When I learned VBA, I got used to the editor environment. When I moved to Python, I was trying to find something similar. In Python terms, I was looking for an IDE. You don’t need one of course, as you can just type in commands one by one in the Interactive shell, but that is not exactly the best way to go. I tried PythonWin, but it just wasn’t cutting it.

Up comes Eclipse. I have heard a lot of people talk about it, or reference it, but I couldn’t quite figure out what I was supposed to do. Again, I am not a computer scientist; hobby programmer at best. Everything I searched for appeared to be geared towards those who could invent a whole new language, as such, I felt like it wasnt for me. However, after some searching and patience, I think I figured it out, and just after playing around for an hour so, I am excited for the possibilities. As such, I am going to outline the basic way I setup the environment and highlight some of the things that stand out to me.

  1. Download Eclipse here http://www.eclipse.org/downloads/. I first Downloaded Eclipse Classic. My first stumbling block was “which one to select?” While I think that was a fine choice, I realized that I probably would want to try my hand at PHP as well.  I subsequently downloaded the PHP developer tool and added PyDev again as described below.  Now I can write PHP and Python code from the same tool!
  2. I unzipped the folder and saved a shortcut to my desktop.
  3. I do not believe that Eclipse natively supports python, but you can install external modules that expand its capability. To do this, go to Help > install new software.
  4. At this screen, you will add a site. The Python functionality sits in a module called PyDev. Point to this http://www.fabioz.com/pydev/updates
  5. Pydev will be a selection. Select it, accept terms, and install it. You have to restart Eclipse, but after that, Voila, good to go.
  6. You need to change the Interpreter. Go to Window > Preferences, select PyDev, Interpreter – Python, new Interpreter, and point to the python.exe file in your install folder. On Windows, it is probably C:\\Python2X. Select the file, and name it. NOTE: If you Google Configure Eclipse Python or Setup Eclipse Python, you should see some help.
  7. Finally, to create a new Python script as you would in PythonWin or any other IDE, go to New – select PyDev Project. Give it a name and select OK (more about projects in a second). It will put it in the project tree on the left. Right click the project, select new Pydev module. From this point, you can start coding in Python!

Now, as to why I like Eclipse. First, it dynamically gives you updates on errors, before you run your code.

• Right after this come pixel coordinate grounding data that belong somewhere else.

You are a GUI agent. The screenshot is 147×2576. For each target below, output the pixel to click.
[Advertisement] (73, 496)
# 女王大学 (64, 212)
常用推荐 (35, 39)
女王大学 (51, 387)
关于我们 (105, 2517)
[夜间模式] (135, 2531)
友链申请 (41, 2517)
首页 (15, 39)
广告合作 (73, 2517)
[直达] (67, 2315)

Second, it also tells you if a variable or imported module is not used, or even available in your Python environment. This is extremely helpful, especially when you are trying to modify code that you found on the Internet.

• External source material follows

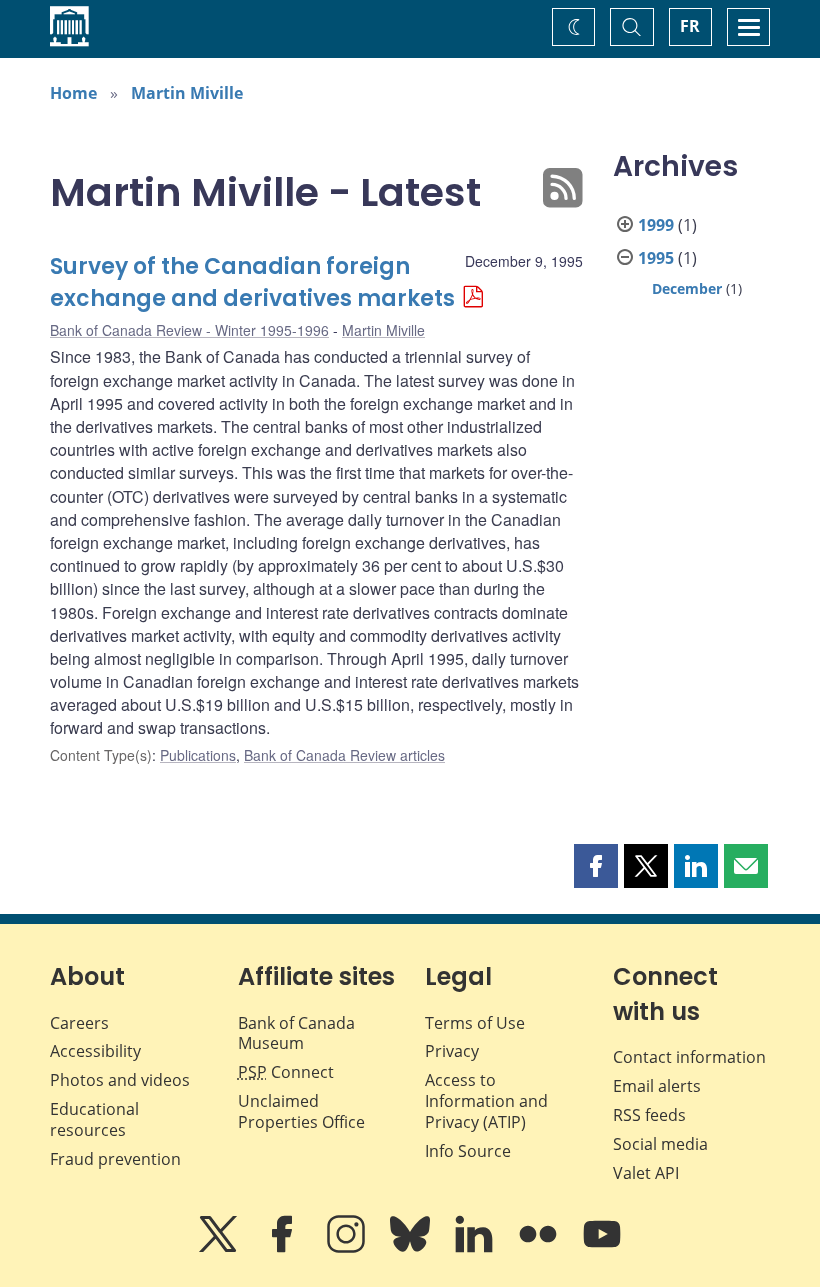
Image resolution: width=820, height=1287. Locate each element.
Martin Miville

Also, and this wasn’t obvious to me at first, but I LOVE the idea of projects. If I am testing code, learn new tricks, see code examples that may be applicable for a task, I save the scripts in the applicable project. For example, I want to collect alot of data for professional sports, so I created a project for each sport of interest. Essentially, it allows me to organize my work. I can even insert text files as a reminder of things I want to do, need to learn or have learned. Now, it goes without saying that this probably isn’t the proper use, but hey, it works for me.

Either way, I think I am really going to like developing in Eclipse. My errors are obvious (I had a hard time deciphering errors in PythonWin) so fixing my code will be easier. There are “tooltips” that help you complete code, which is something I was used to when writing VBA. Finally, I love that I can keep all of my scripts organized together. I will keep you posted if my opinion changes, but as of now, I would GREATLY recommend Eclipse for someone who is trying to learn a programming language.